The joy of climbing trees
By Leonie Sherman
Climbers hate Santa Cruz. Sure, we love the rolling meadows, the beaches, and the abundant microbreweries, but the gentle climate, organic food and natural beauty can’t quite compensate for the complete and utter lack of climbable rock. Our closest crag, Castle Rock State Park, is a 45 minute drive. So we frequent the best climbing gym in the state, where we socialize and follow tape and forget the exhilaration that inspired us to pull harder in the first place.
Until one day, out for a hike, the climber looks up. And a whole world reveals itself in the trees.
Climbing the majestic redwoods, sprawling oaks and stately Douglas firs of the temperate coastal rainforest offers challenge, adventure and reward with no carbon footprint.

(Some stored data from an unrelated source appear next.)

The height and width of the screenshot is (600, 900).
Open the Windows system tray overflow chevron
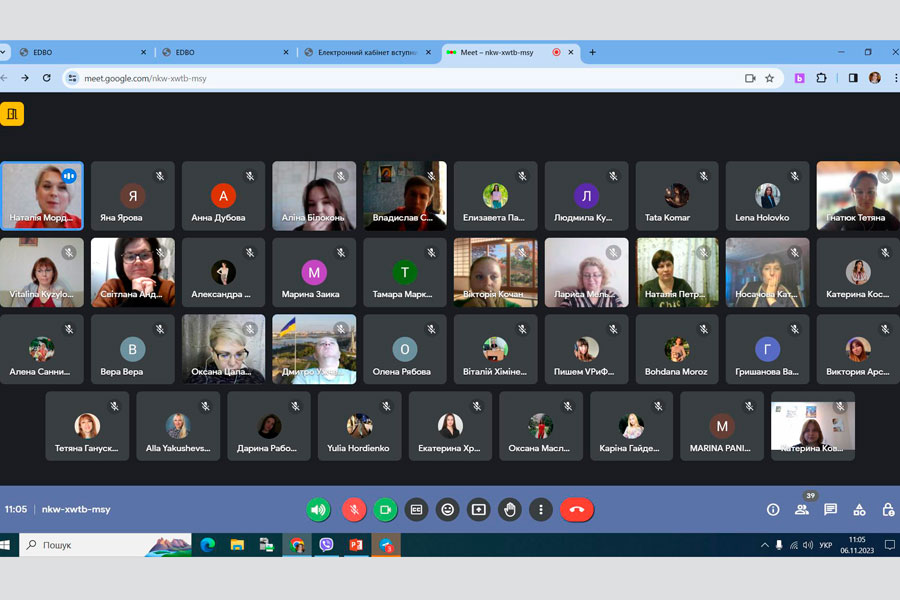tap(765, 545)
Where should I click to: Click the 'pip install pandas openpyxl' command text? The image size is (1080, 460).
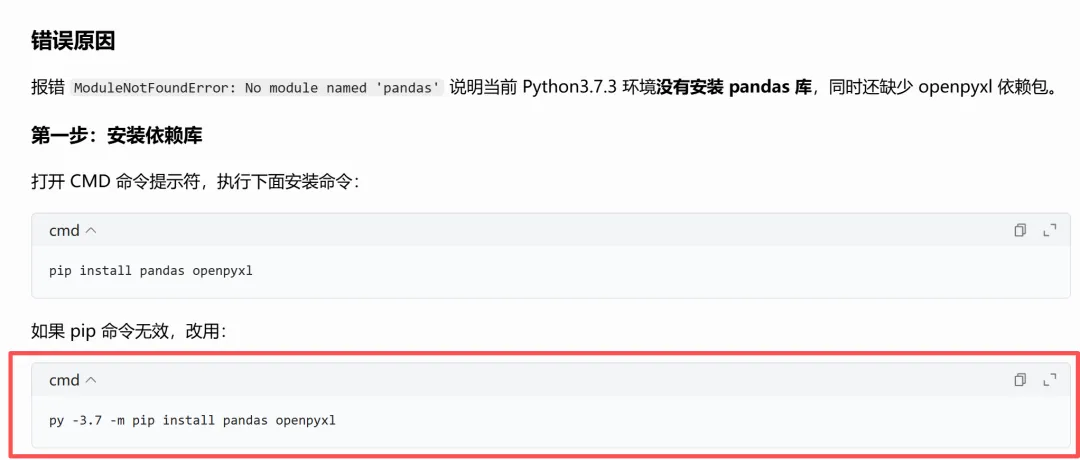click(x=151, y=271)
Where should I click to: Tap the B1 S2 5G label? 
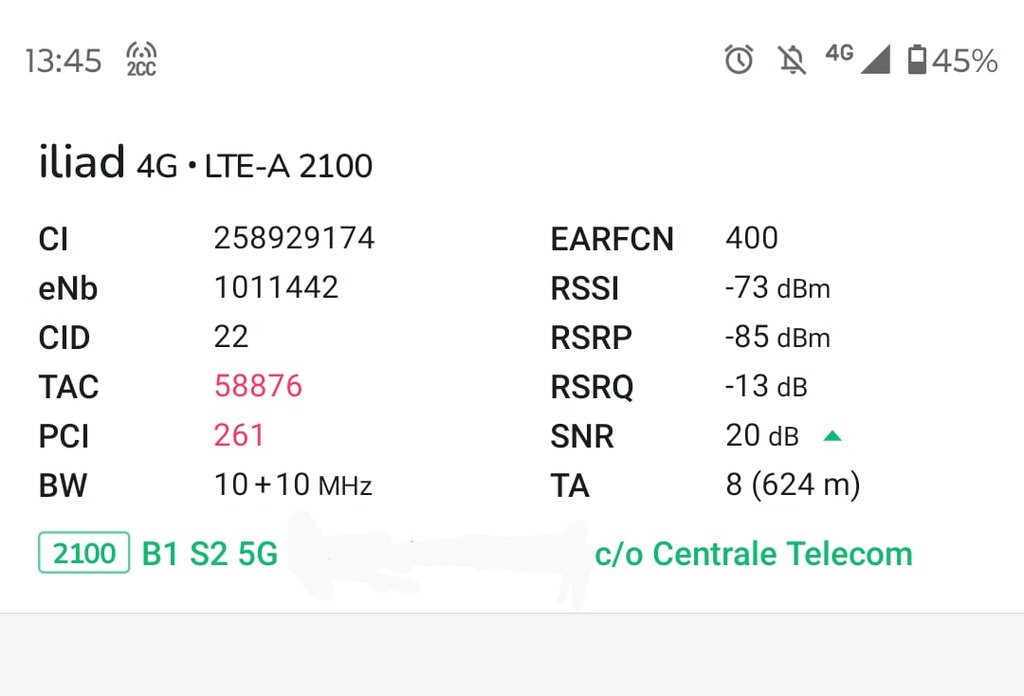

For those afflicted with the immobilizing combination of climbing-lust and carbon-guilt, trees offer excitement and practice all without the tarnish of spewing poison into the atmosphere. Pulling yourself to the top of a tree is an eco-friendly way to get your climb on.
While some contemplate the impact of their recreation on the planet, others contemplate the impact of their recreation on the wallet. For those afflicted with the immobilizing combination of climbing-lust and poverty, trees offer a creative training ground, right in your backyard. Pulling yourself to the top of a tree is a cheap way to get your climb on.
Whatever the state of your bank account or your conscience, there’s probably a tree near you that demands your attention.
Within walking distance of my house is a tree that Chris Sharma used to climb. The bottom twenty feet require trust in tenuous bark holds. Sweeping branches, some as thick a a horse’s back, some as slender as a child’s wrist, lead to delicate traverses. The summit is adorned with tattered prayer flags and offers a stunning view of the Monterey Bay stretching away to the distant curve of the planet. All the joy of an alpine climb, and I can be surfing or back at work by the afternoon.
Within biking or hiking distance of my home there are live oaks which require more poise and balance than advanced gymnastics, madrones that provide an arboreal reclining chair ten feet off the ground, and cork oaks that offer simple fun. I’ve seen a friend balance on a graceful redwood limb a hundred feet high and leap onto the slim branch of a neighboring tree. I watched an eleven-year old climb seventy feet up a dying Monterey pine. You can choose your level of challenge, uncertainty and commitment. Welcome to the freedom of the trees.
Just like mountain-climbing, the recreational sport of tree-climbing requires skill, experience and equipment. The goal is to challenge yourself physically and mentally, to enjoy panoramic vistas without damage to yourself or the environment. The price of admission is the respect and humility to climb sensitively, without leaving trace of our passage.
Some argue there is no ethical way to free climb a tree; any impact is too much. For those who adhere to this view, attach a weight to your rope and fling it over a branch. Pull it down so you have both ends of the rope touching the ground; now you have a fixed line that you can climb with ascenders or prussiks without touching the tree. When you reach the limb supporting your rope, anchor off, throw the rope over a higher branch, pull it double, rinse and repeat. Once you’ve reached the top, or had enough, simply rappel down.
I’ve climbed the same redwood for over a decade and it’s still vibrant and healthy, so I don’t feel this ethical constraint. Sure, there are some signs of wear on the bark at the base; I liken those to ducks marking a popular off-trail route in the mountains. On the days I want to be safe or push my limits, I bring a partner, a rope and a bunch of slings. The same method for setting a fixed line provides a bomb-proof top rope.
With a belay and a little bit of imagination, you can practice any technique available in a gym – cracks, crimpers, chimneying, stemming, pinch-holds – at a tree near you. Instead of searching for the right color tape at your local climbing gym you can search for the right hold. Instead of listening to pop music, you can listen to birdsong. Instead of chatting with friends about what they did last night you can sink into the present moment.
Over the course of a decade of tree-climbing in Santa Cruz, I’ve grown fond of certain trees, the same way a Yosemite climber has favorite routes. Knowledge of your local forest and intimacy with the land is an unexpected bonus of this unconventional past-time.
Just like on the rocks, every once in a while I enjoy the untethered freedom of calculated risk. When I free solo in the Sierra, I usually stick to easy grades well within my abilities and bring a talented partner. If we’re uncertain what the route holds, we bring a rope. When tree-climbing, I often don’t have that luxury. Sometimes I’m alone or on a new tree. Then I contemplate each move carefully, knowing I will have to reverse it. The challenge is mostly mental; if I want to climb hard I climb safe.
Our distant ancestors were arboreal. They gave birth, found food and traveled, all out on a limb. Most of us experienced that first jolt of joy that led to a life of climbing in a tree as a child. Then we grew up and turned our attention to more serious pursuits. But when was the last time you climbed a tree? It’s time to get back up there.